Top of RECORDS FOR THIS TASK

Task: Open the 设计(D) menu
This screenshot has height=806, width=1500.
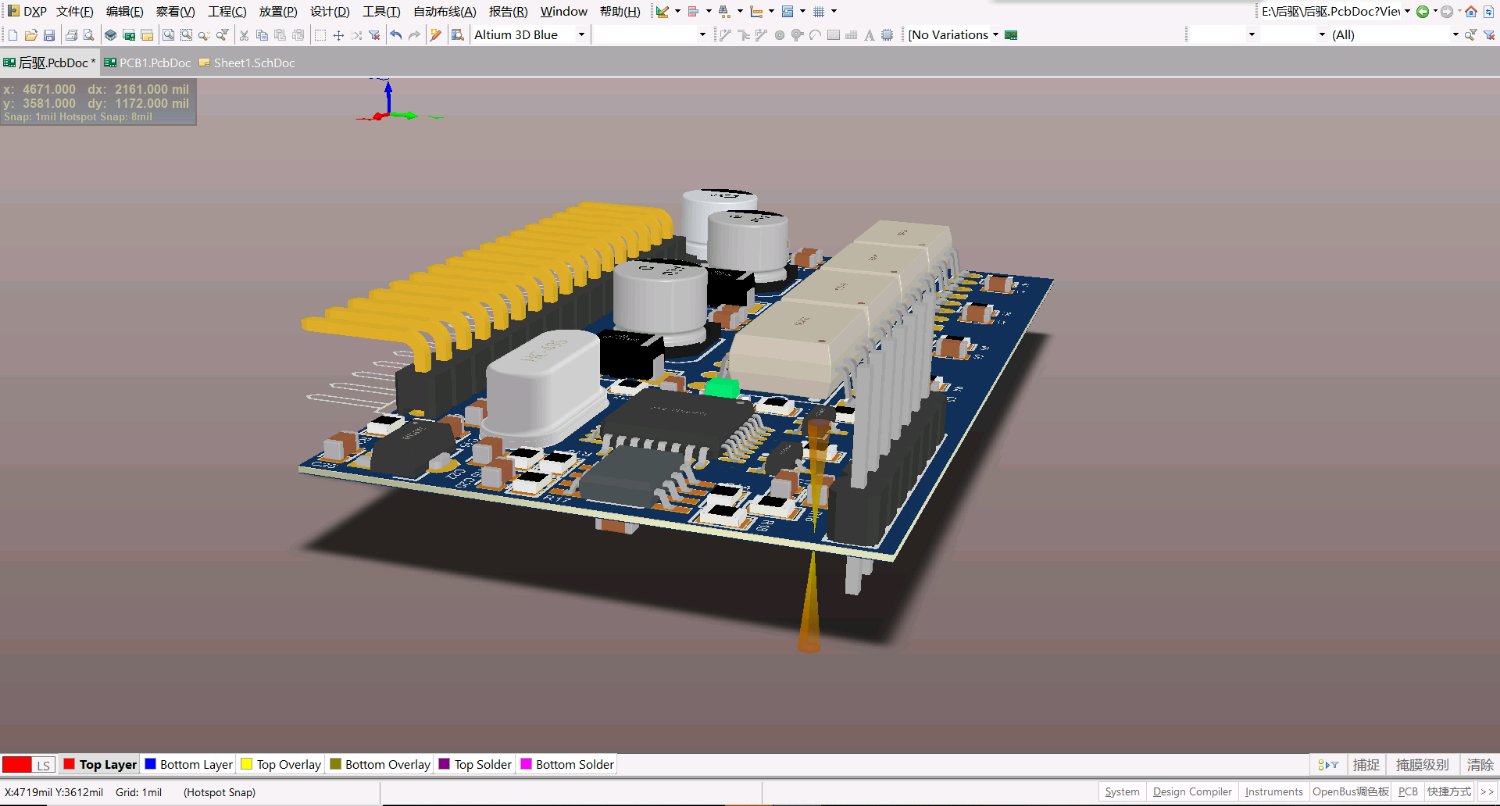Action: point(329,12)
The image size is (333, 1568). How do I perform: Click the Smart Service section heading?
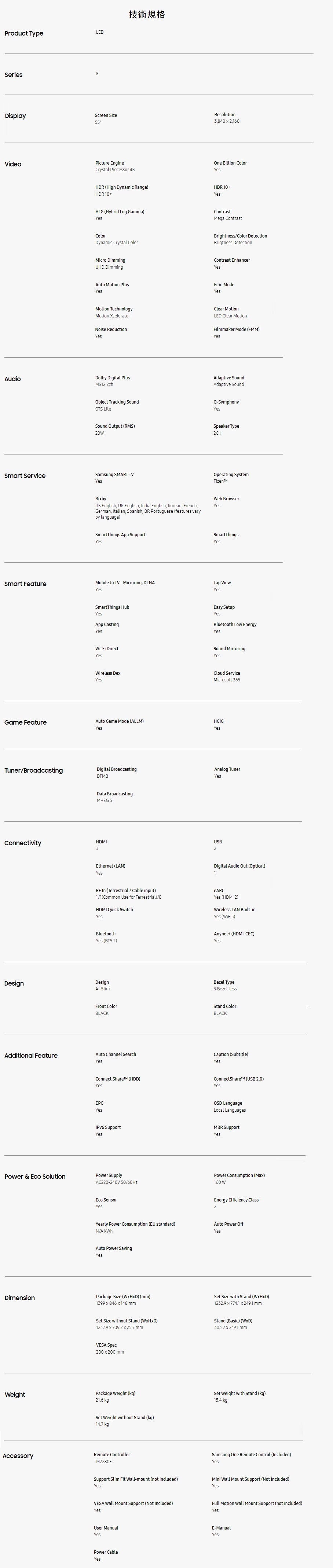pyautogui.click(x=25, y=476)
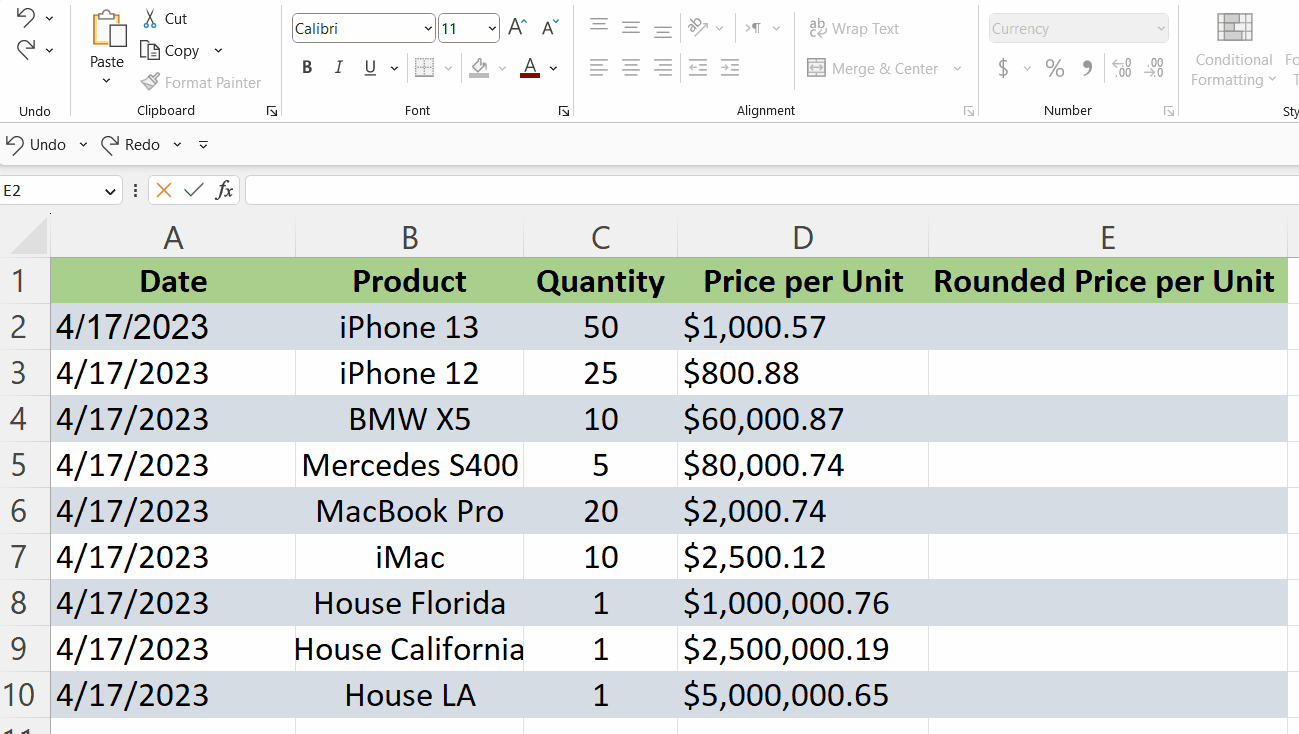Open the Fill Color swatch dropdown

pyautogui.click(x=502, y=67)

Bottom of RECORDS FOR THIS TASK

Transcribe nothing but the lines from the one containing "This screenshot has height=806, width=1500." through the final line of the records, exactly as written and without pictures.

> _TASK OUTPUT_:
This screenshot has height=806, width=1500.
Action: point(329,12)
The image size is (333, 1568). How do I perform: Click the Smart Service section heading?
pyautogui.click(x=25, y=476)
Open the Fill Color swatch dropdown

pyautogui.click(x=502, y=67)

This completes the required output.